Share your dilemmas and get honest opinions from other Mumsnetters.

To think you can be fat and happy and have no need to lose any weight

158 replies

nickiredcar · 21/12/2018 22:00

My friend is a secretary, she met her boyfriend at school amd has been with him almost ten years. They own their own home, regular holidays and have a land rover - all they want.

She is one of the happiest people I know. However she's annoyed that several people have suggested she should loose weight. She's classified as morbidly obese and is her mid 20s. No health conditions but she does breath very heavily.

She says that everytime she goes on a diet she's misserable so would rather just be happy and eat what she wants.

So really aibu to think how she is is probably the best for her? And people meaning well shouldn't say anything.

OP posts:
Cantusethatname · 22/12/2018 09:03

Tidy obviously knows exactly what she is talking about, either professionally or personally, thank you.

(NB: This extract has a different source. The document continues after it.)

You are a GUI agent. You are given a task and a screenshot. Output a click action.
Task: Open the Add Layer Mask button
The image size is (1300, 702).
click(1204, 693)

Biologifemini · 22/12/2018 09:04

It isn’t about being happy. But it is excellent she is.
Being overweight and in good health is an oxymoron. The strain that the weight puts on your heart will be causing problems, she will have high blood pressure and be at risk of heart problems, stroke and diabetes as well as joint problems, particularly knees.
This is the material reality of being overweight.

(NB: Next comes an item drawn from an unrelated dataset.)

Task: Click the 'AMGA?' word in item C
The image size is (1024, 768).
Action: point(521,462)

staydazzling · 22/12/2018 09:04

It irratates me how other eating disorders are treat sensitively and Obesity isnt, and i mean Obesity not a bit pudgy. Most people who get very obese and stay there is trauma based. i speak from experience, but theres no help or sensitive treatment from professionals so after dealing with 1 or 2 rude or judgemental professionals (and i mean rude not being factual) you dont go back so...🤷‍♀️

knittedjest · 22/12/2018 09:15

Flash

It's easy to be 2 or 3 stone over weight but to be say 40+ stone you would need to be eating at least 10,000 calories almost every single day. That's a lot of food. Not to mention expensive and time consuming. You would need to be eating almost constantly. That's not the behavior of a happy, fulfilled person.

knittedjest · 22/12/2018 09:19

That should say around 20stone. At 40 stone you would be eating pretty much double that.

StealthPolarBear · 22/12/2018 09:25

Op given she's talking to you about this I think it's OK to discuss it with her.
She says she's happy now she's stopped dieting and I get that. Could you suggest she works on that basis and takes positive steps to not diet but to still improve her health. Eg look for ways to walk more, find healthy food she likes and have them for meals instead of what she'd normally have? I don't know... But there must be something positive she can build on.
Easier said than done. I lost a load of weight years ago, it's crept back on (minus about 3 stone) and I am feeling grotty about myself and my life in general.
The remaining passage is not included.